Exercise materials:
----

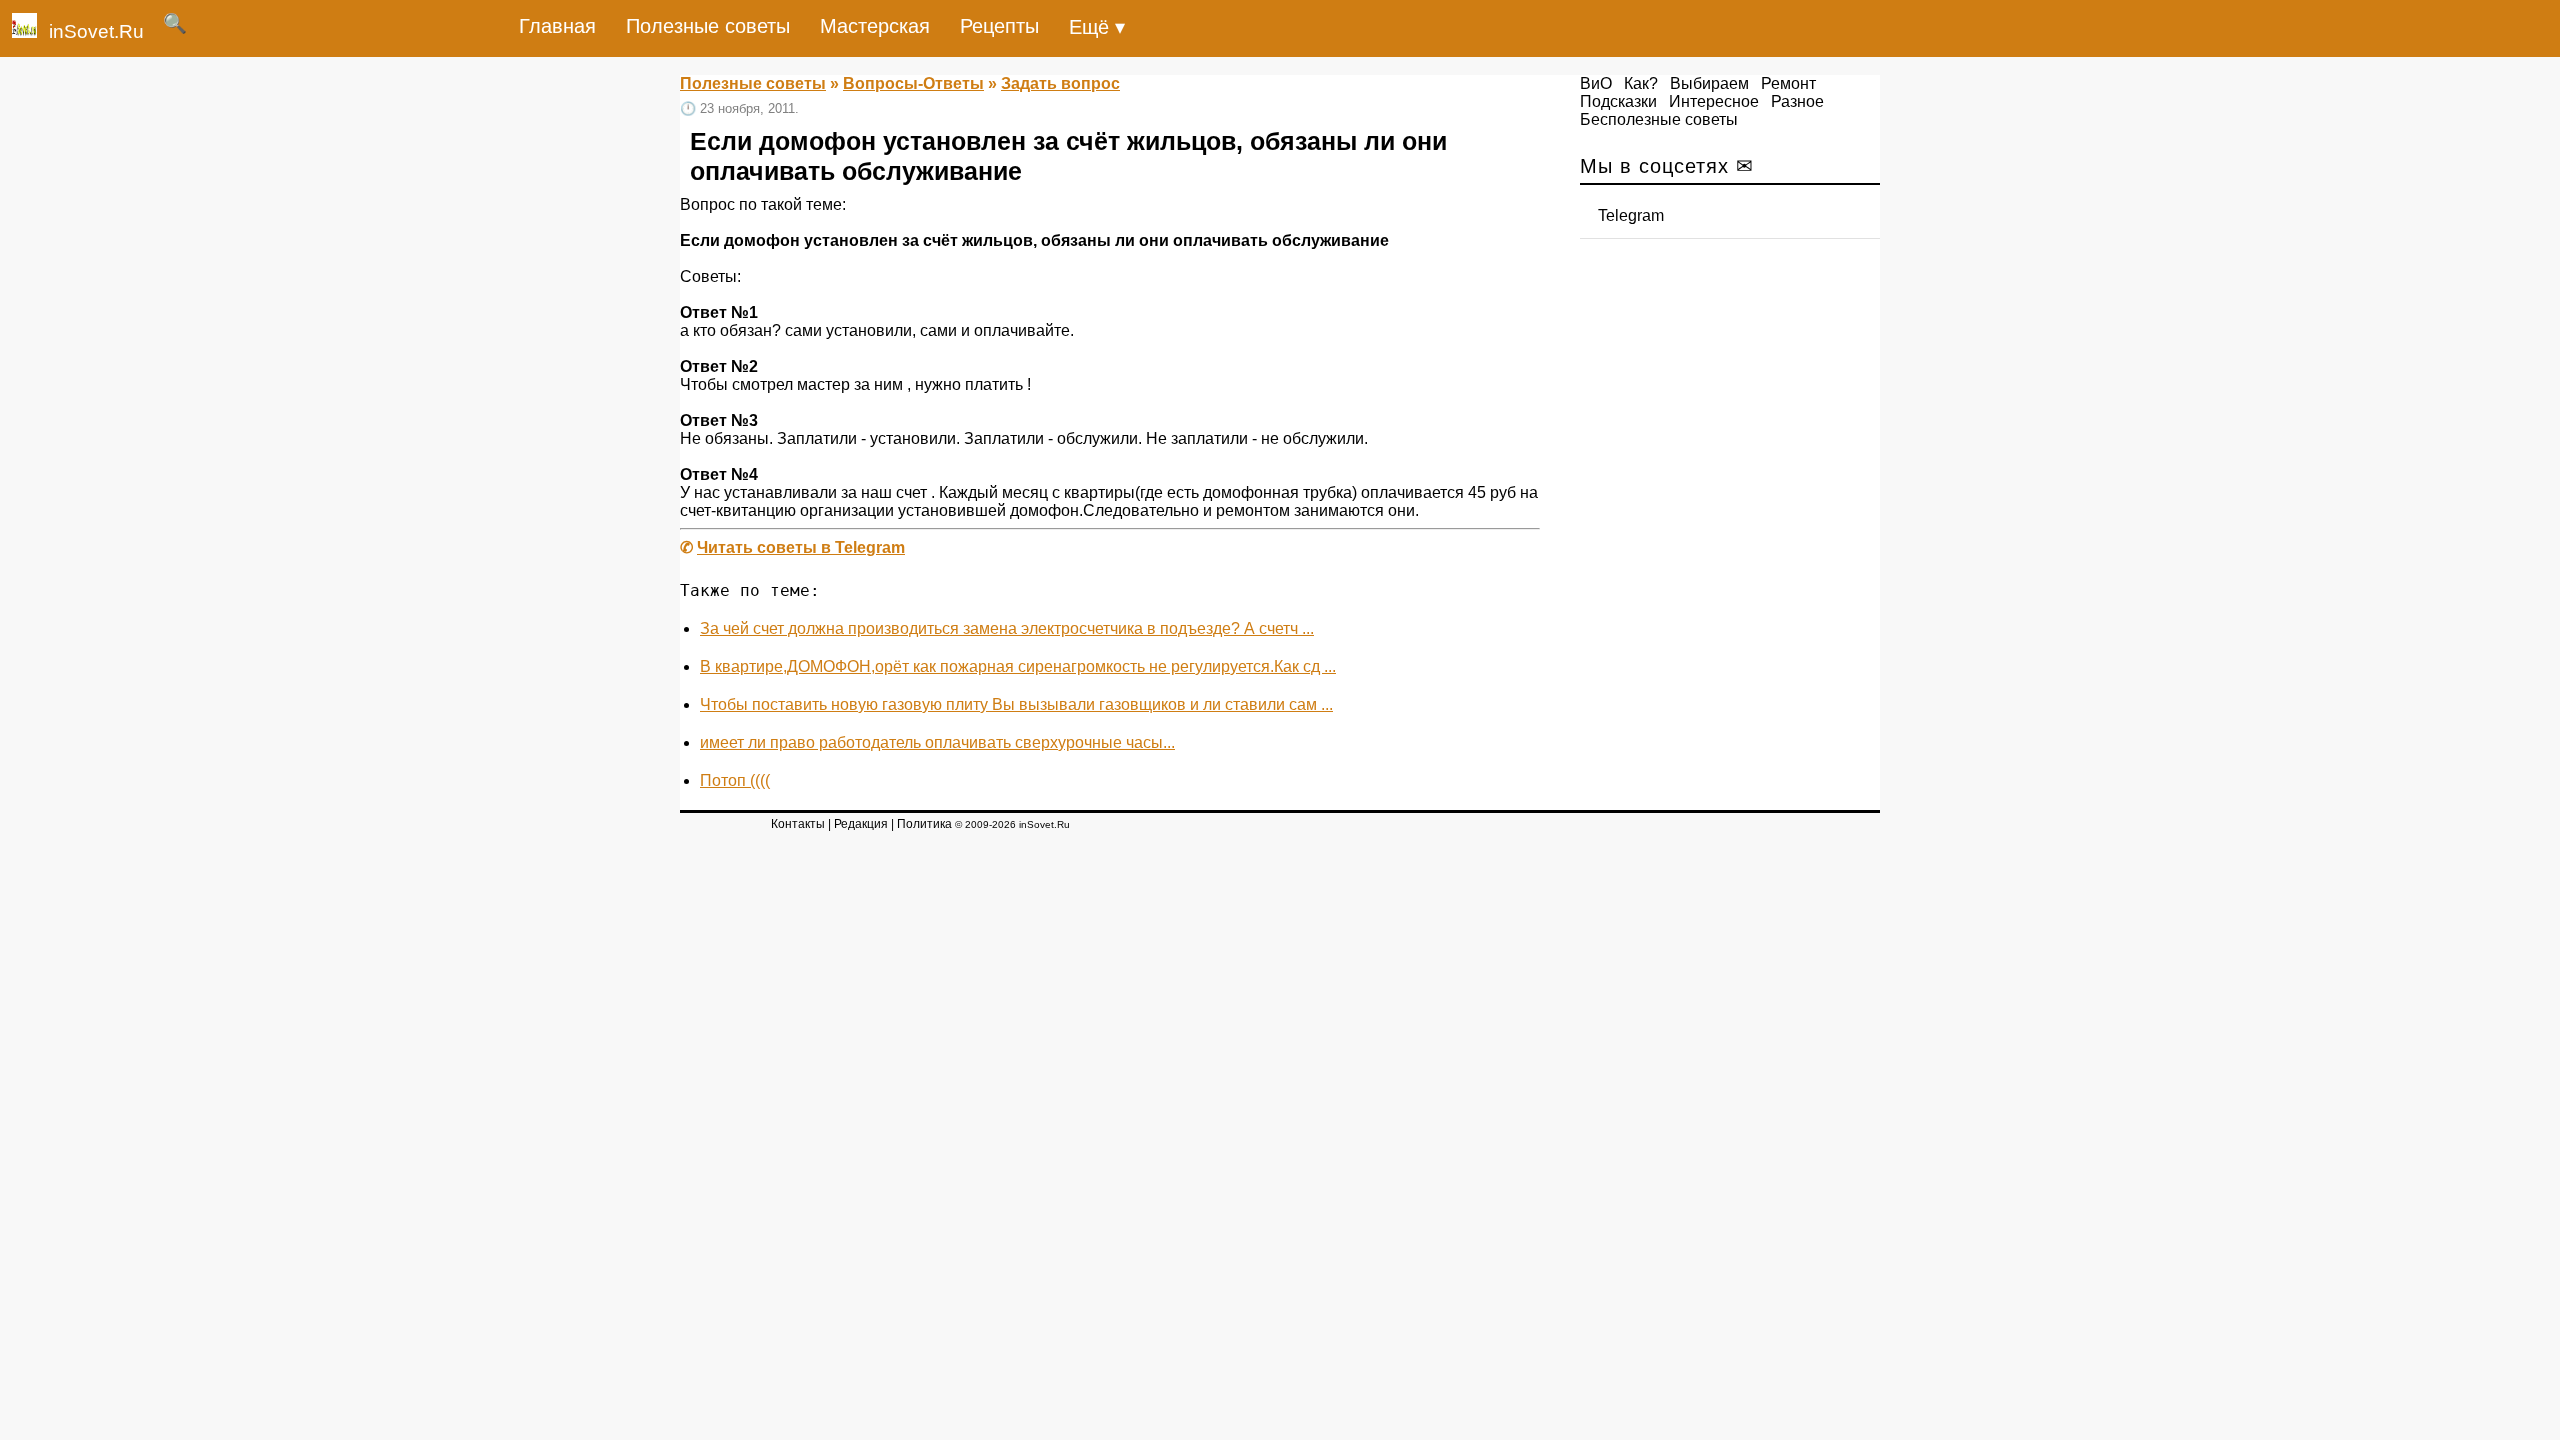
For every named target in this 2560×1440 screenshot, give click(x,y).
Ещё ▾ (1097, 27)
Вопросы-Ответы (913, 83)
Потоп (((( (735, 780)
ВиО (1596, 83)
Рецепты (999, 26)
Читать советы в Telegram (801, 547)
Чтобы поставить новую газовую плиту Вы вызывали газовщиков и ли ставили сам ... (1016, 704)
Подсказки (1618, 101)
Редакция (861, 824)
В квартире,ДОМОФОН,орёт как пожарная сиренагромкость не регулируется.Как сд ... (1018, 666)
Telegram (1631, 215)
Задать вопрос (1060, 83)
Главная (557, 26)
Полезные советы (708, 26)
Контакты (798, 824)
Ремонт (1788, 83)
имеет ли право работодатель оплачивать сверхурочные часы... (937, 742)
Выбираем (1709, 83)
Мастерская (875, 26)
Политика (924, 824)
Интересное (1714, 101)
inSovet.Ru (96, 31)
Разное (1797, 101)
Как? (1641, 83)
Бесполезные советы (1659, 119)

----

How to complete this task:
In the listing above, find the line containing "Главная (557, 26)" and please quote exactly that line through the last one, and no other lines.

Answer box:
Главная (557, 26)
Полезные советы (708, 26)
Контакты (798, 824)
Ремонт (1788, 83)
имеет ли право работодатель оплачивать сверхурочные часы... (937, 742)
Выбираем (1709, 83)
Мастерская (875, 26)
Политика (924, 824)
Интересное (1714, 101)
inSovet.Ru (96, 31)
Разное (1797, 101)
Как? (1641, 83)
Бесполезные советы (1659, 119)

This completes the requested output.